• **GIVEN DATA**:
= = = =

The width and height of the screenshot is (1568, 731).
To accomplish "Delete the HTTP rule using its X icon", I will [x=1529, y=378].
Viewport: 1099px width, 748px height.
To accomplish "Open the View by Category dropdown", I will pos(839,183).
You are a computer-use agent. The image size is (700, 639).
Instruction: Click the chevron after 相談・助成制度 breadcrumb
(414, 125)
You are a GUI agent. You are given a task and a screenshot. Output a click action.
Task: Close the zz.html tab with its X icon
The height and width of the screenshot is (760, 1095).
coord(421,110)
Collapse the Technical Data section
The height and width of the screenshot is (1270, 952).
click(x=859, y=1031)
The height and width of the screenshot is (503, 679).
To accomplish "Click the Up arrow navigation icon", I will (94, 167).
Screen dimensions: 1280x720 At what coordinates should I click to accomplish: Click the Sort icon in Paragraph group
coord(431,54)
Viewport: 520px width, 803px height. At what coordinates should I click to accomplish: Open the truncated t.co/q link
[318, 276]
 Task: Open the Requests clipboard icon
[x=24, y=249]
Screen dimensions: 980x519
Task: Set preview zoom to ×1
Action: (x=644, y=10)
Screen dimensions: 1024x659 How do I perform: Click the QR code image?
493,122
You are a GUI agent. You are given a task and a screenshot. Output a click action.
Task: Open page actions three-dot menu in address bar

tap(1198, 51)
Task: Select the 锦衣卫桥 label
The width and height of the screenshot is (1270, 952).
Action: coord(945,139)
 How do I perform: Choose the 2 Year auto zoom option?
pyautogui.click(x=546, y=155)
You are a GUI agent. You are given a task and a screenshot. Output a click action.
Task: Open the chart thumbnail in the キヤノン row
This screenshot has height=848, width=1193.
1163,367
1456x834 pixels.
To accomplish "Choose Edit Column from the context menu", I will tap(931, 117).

= = = =

• **EXERCISE DIRECTIONS**: Looking through the data above, copy out each line in which the string "will" occurs.

• **SOLUTION TO THE EXERCISE**:
To accomplish "Delete the HTTP rule using its X icon", I will [x=1529, y=378].
To accomplish "Open the View by Category dropdown", I will pos(839,183).
To accomplish "Click the Up arrow navigation icon", I will (94, 167).
To accomplish "Choose Edit Column from the context menu", I will tap(931, 117).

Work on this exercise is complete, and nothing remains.